Summary
Marathon Petroleum Corp (MPC) filed an 8-K on April 22, 2020, detailing significant business impacts and preliminary financial information for the first quarter of 2020, primarily driven by the COVID-19 pandemic and a severe downturn in crude oil prices. The company is experiencing a substantial decrease in demand for refined petroleum products, leading to reduced refinery processing and temporary idling of capacity. This environment has also resulted in significant inventory valuation adjustments and is triggering material non-cash impairment charges, notably an estimated goodwill impairment of $7.3 billion to $7.8 billion and an equity method investment impairment of $1.2 billion to $1.4 billion. To manage the liquidity challenges posed by these conditions, MPC has proactively taken several measures. These include deferring capital expenditures, reducing operating expenses, and delaying tax payments where legally permitted. Furthermore, the company has drawn down $3.5 billion under its existing revolving credit facility and is in the process of negotiating an additional $1 billion 364-day credit facility to bolster its financial flexibility. While the company believes it has taken steps to mitigate impacts, it acknowledges the significant uncertainties surrounding the duration and ultimate economic effects of the pandemic.
Key Highlights
- 1Significant negative impact on demand for refined petroleum products due to COVID-19 and related travel restrictions, and exacerbated by geopolitical events and macroeconomic conditions leading to a decline in crude oil prices.

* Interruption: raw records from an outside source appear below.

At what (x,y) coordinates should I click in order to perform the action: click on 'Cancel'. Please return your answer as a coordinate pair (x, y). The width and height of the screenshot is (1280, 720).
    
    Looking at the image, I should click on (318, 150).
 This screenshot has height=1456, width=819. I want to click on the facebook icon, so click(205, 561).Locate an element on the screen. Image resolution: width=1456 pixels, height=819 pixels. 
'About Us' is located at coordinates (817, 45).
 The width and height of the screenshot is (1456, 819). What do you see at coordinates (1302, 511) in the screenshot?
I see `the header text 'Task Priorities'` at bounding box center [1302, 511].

- 2Preliminary Q1 2020 net loss attributable to MPC estimated between $250 million and $25 million.
- 3Expected material non-cash impairment charges, including an estimated goodwill impairment of $7.3 billion to $7.8 billion and an equity method investment impairment of $1.2 billion to $1.4 billion.
- 4Significant inventory valuation adjustment expected, with an estimated lower of cost or market charge of $3.1 billion to $3.3 billion.
- 5MPC has drawn $3.5 billion under its $5 billion revolving credit facility to enhance financial flexibility.
- 6The company is negotiating a new $1 billion 364-day revolving credit facility to provide additional liquidity.
- 7Actions taken to conserve cash include deferral of capital expenditures, reduction of operating expenses, and deferral of tax payments.